What lines below contain the word "computer"? Please pull each one out.

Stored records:
== Segment start ==

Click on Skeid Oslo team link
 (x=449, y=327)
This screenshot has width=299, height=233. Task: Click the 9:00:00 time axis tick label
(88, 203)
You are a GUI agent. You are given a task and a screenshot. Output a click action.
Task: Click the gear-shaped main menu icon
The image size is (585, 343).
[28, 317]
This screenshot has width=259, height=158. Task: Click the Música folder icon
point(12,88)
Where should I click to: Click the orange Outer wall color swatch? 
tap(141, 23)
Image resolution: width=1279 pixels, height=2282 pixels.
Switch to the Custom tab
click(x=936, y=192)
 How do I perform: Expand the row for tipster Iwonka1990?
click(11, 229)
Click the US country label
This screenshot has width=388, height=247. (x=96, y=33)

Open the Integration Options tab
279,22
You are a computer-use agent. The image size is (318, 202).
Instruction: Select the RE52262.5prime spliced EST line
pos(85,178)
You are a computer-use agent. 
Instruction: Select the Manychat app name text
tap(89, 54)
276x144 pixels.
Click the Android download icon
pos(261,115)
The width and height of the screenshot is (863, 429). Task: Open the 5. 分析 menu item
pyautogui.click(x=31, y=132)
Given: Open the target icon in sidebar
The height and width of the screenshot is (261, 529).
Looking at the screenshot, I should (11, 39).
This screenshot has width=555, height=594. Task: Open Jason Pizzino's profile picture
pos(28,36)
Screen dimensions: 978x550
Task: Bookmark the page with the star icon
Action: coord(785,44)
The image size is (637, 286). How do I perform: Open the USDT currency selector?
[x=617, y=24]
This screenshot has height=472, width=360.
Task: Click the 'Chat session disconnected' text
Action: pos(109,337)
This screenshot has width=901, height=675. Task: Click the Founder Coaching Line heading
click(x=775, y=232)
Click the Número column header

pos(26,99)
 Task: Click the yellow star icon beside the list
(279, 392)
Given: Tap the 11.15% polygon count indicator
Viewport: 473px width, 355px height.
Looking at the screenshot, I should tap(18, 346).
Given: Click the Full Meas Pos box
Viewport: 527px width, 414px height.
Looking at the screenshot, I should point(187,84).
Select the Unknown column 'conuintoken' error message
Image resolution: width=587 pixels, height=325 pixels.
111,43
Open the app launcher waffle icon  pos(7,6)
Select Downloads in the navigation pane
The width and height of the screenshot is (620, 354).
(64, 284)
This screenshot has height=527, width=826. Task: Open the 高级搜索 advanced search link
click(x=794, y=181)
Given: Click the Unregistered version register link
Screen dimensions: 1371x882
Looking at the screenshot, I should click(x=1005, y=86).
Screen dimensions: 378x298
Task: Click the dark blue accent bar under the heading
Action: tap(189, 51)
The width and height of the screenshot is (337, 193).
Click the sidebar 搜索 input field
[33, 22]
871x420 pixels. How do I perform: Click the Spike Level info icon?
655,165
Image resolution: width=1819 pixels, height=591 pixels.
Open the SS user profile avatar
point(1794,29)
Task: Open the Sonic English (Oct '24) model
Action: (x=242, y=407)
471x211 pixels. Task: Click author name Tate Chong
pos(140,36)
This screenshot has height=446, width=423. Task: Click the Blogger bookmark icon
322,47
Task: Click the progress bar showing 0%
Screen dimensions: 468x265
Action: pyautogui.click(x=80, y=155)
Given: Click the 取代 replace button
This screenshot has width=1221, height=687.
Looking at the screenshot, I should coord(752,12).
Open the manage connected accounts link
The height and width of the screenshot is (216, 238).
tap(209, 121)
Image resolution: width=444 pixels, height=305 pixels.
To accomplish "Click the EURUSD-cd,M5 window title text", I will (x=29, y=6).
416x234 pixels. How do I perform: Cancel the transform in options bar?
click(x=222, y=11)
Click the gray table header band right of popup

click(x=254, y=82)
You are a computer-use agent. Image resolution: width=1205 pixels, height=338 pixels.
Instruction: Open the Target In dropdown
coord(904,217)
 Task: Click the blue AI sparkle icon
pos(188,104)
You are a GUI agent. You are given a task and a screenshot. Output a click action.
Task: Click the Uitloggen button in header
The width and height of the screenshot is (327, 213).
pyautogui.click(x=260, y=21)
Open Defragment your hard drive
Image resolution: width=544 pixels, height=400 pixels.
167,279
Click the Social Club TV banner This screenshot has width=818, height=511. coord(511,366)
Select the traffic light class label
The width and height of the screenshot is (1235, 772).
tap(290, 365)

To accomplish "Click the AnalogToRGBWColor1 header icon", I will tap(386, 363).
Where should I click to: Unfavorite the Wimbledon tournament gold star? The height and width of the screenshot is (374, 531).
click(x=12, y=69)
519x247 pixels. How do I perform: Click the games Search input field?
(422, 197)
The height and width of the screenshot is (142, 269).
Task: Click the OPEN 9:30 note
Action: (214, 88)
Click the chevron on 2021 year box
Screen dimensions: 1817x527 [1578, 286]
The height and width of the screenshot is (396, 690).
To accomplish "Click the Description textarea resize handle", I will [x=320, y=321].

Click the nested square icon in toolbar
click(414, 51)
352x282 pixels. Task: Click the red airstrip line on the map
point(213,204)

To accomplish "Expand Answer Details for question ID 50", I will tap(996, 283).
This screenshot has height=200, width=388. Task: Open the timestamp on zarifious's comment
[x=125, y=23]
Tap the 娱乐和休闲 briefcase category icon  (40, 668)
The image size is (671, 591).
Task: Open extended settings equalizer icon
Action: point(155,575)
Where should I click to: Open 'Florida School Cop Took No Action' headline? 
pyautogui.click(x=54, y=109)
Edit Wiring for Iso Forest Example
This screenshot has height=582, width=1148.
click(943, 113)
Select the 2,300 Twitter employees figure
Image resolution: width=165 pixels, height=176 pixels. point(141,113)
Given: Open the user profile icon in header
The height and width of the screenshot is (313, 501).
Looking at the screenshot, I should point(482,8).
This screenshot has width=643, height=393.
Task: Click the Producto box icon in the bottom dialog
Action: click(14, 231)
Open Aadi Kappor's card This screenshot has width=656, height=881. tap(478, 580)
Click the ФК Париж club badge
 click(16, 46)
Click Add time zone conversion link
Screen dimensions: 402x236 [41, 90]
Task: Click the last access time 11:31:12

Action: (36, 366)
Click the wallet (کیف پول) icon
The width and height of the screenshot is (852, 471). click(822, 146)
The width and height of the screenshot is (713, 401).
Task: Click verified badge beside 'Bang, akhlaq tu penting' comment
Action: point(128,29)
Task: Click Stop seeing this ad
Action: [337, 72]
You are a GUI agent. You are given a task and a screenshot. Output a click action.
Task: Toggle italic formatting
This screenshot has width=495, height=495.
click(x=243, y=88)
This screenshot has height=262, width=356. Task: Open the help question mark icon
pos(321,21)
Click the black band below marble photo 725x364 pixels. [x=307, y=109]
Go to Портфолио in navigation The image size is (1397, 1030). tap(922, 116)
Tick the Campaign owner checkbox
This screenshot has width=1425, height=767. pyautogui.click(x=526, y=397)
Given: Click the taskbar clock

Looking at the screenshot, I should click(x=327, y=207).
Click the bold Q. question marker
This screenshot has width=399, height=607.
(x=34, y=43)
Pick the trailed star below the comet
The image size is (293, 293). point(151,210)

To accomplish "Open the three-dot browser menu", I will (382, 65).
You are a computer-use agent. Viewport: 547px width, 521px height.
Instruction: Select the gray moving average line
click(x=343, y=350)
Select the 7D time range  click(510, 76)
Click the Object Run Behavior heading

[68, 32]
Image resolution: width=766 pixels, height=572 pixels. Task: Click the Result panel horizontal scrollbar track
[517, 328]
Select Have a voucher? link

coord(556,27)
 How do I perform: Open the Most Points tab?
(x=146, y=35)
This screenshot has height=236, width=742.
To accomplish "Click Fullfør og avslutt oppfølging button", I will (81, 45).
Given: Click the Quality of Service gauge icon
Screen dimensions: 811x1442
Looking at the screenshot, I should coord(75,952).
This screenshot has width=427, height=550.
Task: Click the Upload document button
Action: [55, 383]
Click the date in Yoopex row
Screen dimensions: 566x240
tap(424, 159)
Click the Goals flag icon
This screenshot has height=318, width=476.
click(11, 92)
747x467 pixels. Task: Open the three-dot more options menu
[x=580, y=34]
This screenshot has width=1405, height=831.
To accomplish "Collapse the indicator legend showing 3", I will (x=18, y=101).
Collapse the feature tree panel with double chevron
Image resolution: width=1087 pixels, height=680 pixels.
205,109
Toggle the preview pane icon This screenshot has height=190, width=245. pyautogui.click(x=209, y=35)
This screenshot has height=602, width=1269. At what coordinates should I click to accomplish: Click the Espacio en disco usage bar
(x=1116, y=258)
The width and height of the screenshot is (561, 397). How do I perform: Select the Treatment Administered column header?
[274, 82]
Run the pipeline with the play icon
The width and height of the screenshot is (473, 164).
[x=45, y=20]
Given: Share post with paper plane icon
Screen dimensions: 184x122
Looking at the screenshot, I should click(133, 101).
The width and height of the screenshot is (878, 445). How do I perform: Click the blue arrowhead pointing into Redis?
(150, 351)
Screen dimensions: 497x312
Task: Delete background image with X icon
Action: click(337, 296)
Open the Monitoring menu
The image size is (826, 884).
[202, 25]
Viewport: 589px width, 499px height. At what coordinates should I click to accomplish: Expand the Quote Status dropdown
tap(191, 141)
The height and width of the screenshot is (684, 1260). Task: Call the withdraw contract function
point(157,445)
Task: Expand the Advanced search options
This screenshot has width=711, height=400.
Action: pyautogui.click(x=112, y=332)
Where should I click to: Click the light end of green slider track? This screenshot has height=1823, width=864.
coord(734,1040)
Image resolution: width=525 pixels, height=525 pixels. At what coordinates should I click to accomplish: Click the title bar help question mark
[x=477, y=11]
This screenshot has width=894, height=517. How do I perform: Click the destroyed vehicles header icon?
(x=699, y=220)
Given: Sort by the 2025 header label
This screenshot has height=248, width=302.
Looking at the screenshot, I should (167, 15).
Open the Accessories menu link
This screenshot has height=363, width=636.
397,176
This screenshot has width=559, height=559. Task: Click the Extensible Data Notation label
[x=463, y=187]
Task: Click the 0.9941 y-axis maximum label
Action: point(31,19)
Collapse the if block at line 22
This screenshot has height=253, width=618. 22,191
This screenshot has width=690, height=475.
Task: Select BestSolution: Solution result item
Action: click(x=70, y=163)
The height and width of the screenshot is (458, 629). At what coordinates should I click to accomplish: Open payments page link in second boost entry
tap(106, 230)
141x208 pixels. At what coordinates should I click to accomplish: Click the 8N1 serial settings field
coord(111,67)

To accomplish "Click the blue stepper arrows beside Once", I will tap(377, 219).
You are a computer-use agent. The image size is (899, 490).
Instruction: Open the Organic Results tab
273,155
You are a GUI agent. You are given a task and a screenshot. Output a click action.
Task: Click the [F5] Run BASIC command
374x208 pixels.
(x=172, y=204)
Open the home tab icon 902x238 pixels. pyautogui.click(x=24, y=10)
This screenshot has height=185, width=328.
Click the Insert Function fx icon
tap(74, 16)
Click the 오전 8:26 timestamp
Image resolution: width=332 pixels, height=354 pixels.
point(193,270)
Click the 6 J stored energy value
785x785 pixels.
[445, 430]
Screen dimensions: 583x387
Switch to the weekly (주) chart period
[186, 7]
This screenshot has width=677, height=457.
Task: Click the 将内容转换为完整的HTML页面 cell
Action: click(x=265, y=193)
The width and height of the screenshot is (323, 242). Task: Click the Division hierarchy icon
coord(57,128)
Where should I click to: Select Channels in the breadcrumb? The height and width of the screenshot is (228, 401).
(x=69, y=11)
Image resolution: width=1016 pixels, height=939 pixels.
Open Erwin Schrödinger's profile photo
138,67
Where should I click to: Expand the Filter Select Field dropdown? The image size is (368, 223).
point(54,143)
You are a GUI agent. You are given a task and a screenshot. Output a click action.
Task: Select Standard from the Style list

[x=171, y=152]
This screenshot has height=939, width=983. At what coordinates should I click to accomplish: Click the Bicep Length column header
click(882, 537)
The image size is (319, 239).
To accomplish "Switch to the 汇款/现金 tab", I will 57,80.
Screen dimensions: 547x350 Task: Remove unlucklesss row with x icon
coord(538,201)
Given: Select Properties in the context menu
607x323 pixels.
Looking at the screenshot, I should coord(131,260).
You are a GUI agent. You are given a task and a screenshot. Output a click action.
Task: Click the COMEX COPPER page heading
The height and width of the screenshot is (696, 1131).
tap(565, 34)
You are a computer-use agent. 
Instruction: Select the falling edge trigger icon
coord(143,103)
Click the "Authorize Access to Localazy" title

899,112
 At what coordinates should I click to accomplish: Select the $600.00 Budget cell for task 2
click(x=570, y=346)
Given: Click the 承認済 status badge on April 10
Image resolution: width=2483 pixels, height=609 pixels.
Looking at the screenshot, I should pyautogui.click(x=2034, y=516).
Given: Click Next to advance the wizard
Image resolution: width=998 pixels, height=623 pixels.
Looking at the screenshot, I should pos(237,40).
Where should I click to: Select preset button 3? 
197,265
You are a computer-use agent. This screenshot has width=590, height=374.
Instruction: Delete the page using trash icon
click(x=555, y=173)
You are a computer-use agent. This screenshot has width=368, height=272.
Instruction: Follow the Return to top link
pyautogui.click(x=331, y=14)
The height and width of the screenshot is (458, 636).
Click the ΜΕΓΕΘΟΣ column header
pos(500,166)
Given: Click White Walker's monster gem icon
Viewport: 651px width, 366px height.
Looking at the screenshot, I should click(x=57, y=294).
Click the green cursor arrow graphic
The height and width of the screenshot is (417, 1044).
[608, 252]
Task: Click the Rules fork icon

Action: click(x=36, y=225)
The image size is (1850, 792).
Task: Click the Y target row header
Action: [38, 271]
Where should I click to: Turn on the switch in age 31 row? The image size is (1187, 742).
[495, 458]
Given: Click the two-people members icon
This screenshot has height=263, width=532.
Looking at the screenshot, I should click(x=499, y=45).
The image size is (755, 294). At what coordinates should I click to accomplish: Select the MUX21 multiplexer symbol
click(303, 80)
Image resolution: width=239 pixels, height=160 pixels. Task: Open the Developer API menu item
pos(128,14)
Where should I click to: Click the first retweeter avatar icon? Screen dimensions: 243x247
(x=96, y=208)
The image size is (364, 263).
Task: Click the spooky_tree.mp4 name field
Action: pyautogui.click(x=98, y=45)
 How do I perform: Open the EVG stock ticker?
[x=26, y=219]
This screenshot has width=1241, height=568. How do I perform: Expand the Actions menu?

== Segment end ==

Answer space:
You are a computer-use agent. The image size is (318, 202).
You are a computer-use agent. 
You are a computer-use agent. Image resolution: width=1205 pixels, height=338 pixels.
You are a computer-use agent. Viewport: 547px width, 521px height.
You are a computer-use agent. The image size is (899, 490).
You are a computer-use agent. 
You are a computer-use agent. This screenshot has width=590, height=374.
You are a computer-use agent. This screenshot has width=368, height=272.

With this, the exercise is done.